The researchers filled the teeth of human patients with nanodiamond-strengthened gutta-percha. While the compound left small gaps in the canal where bacteria could grow, computed tomography (CT) imaging showed that it filled the space as effectively as traditional gutta-percha. Next, the researchers tested nanodiamonds loaded with amoxicillin, which effectively prevented bacterial growth.
“The nanodiamond-enhanced gutta-percha combines many desirable properties into a single platform, including vastly improved mechanical characteristics and the ability to combat bacterial infection following a root canal,” said Dong-Keun Lee, a postdoctoral scholar at UCLA Dentistry’s Jane and Jerry Weintraub Center for Reconstructive Biotechnology.
The research comprised UCLA scientists from multiple disciplines including materials science, nanotechnology, drug delivery, toxicology, oral radiology, endodontics, and microbiology.

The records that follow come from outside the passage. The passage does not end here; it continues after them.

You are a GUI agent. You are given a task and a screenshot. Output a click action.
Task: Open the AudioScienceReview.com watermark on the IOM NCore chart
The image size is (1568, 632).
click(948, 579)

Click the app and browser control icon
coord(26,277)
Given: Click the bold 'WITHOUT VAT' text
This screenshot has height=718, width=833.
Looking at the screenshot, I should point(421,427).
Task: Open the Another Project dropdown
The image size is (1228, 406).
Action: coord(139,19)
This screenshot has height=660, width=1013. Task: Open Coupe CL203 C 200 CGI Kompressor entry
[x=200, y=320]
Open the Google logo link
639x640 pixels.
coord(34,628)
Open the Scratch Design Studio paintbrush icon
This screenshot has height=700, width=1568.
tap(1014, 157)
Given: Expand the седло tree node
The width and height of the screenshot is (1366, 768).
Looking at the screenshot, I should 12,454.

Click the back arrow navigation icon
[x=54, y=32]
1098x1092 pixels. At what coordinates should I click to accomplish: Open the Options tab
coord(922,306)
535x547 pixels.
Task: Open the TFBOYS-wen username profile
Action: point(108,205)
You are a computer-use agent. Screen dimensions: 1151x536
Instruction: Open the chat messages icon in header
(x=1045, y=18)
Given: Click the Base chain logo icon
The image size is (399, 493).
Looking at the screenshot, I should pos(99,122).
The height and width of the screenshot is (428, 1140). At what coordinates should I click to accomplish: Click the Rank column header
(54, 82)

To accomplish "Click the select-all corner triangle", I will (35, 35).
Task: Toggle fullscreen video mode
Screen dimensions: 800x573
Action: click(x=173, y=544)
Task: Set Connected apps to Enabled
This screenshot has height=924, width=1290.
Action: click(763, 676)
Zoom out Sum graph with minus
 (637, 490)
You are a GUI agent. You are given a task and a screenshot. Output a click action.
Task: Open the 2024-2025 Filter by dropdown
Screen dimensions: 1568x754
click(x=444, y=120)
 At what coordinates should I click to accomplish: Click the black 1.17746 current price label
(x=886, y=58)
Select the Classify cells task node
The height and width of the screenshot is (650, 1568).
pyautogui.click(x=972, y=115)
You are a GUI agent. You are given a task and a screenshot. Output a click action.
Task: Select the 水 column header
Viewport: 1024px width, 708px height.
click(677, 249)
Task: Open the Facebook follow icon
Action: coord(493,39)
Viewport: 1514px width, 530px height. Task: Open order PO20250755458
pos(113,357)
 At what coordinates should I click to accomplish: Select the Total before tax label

During the next 2 years, they plan on optimizing the formulation of the nanodiamond-reinforced -ercha and beginning clinical trials at the university.
The study, “Nanodiamond-Gutta Percha Composite Biomaterials for Root Canal Therapy,” was published in ACS Nano. It was supported by the National Cancer Institute, the National Science Foundation, the Wallace H. Coulter Foundation, the V Foundation for Cancer Research, the Society for Laboratory Automation and Screening, and Beckman Coulter Life Sciences.